Ridge regression

Ridge regression

Why care about ridge regression (RR)?

  • One typical motivation comes from people who want to build encoding models.
  • Encoding models: explicit model of what potential stimulus/cognitive/motor information might be "encoded" in brain activity measurements
  • Typically one has many stimulus/experimental predictors to try to "explain" some brain data
  • See  🐰Modeling concepts 
  • But keep in mind that ridge regression is a general-purpose statistical method that can find applications in many other contexts
  • Even if you don't use ridge regression, understanding it deeply will help you better understand standard regression.

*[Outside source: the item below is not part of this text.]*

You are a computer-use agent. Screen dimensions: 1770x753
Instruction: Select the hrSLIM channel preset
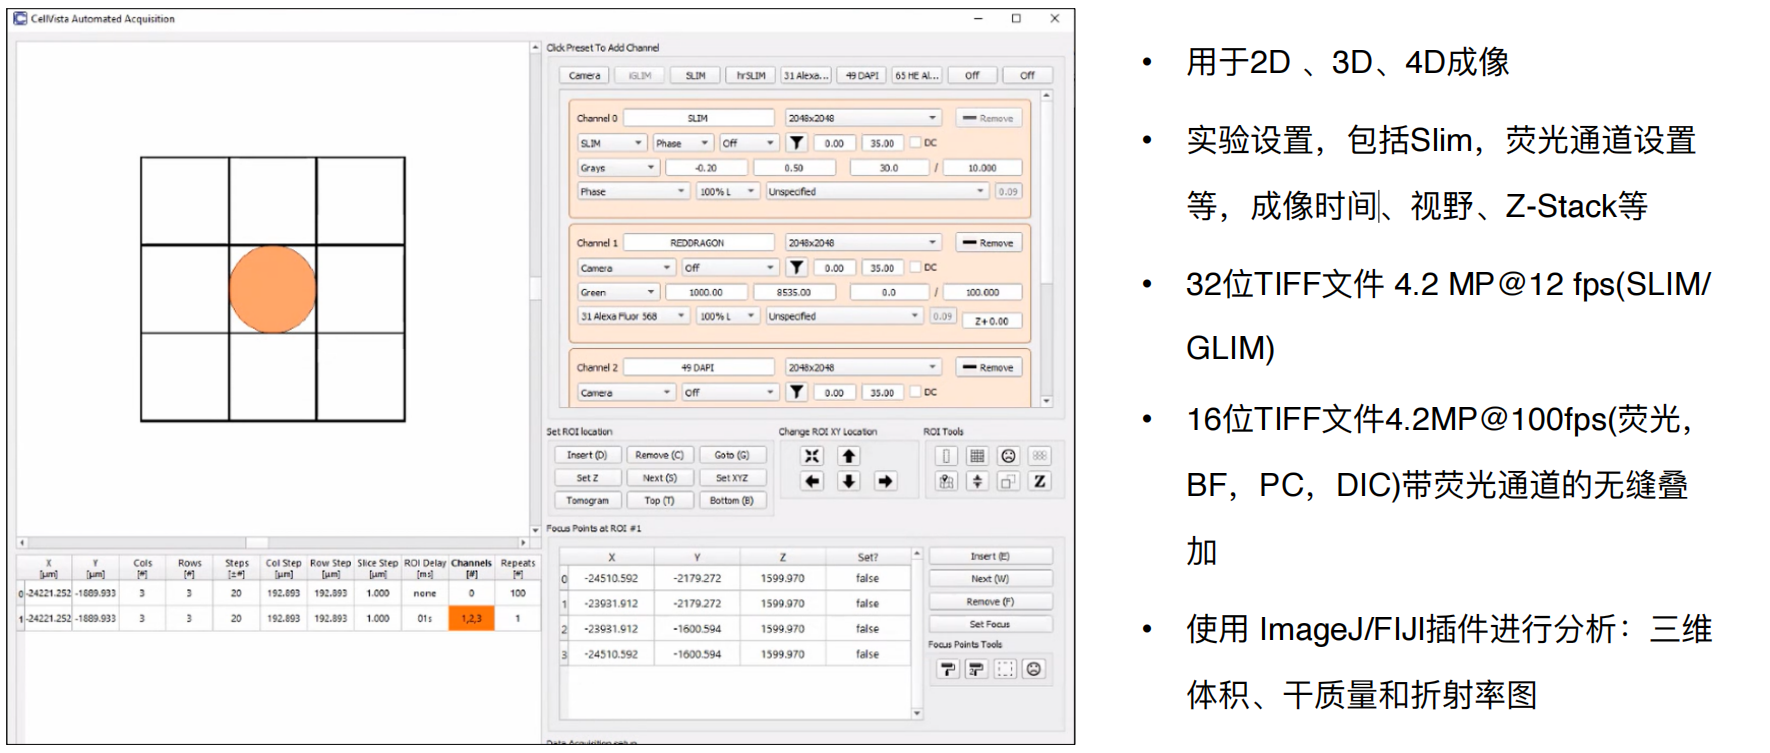click(750, 76)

Basics of ridge regression

  • Regression: Find me the best set of weights on my predictors such that a weighted sum of the predictors (with the weights) is as close as possible to the dependent variable (usually in the squared-error sense).
  • Standard ordinary least-squares (OLS) is the most common approach to find weights. See also:  ↗️Basic regression 
  • What is the problem with regression? Getting good weights is hard. We want optimal weights, where optimal is defined as weights in the case of infinite samples (data points). Standard OLS regression is just one estimate of many possible solutions. With limited data and/or noise, the OLS solution might correspond to a crappy model (where crappy is defined as very poor match to the true underlying system, or defined as very poor out-of-sample generalization). Hence, ridge regression (and other regularization approaches) to the rescue!
  • Note that RR is still just giving you a set of weights. So, the overall modeling outcome hasn't fundamentally changed.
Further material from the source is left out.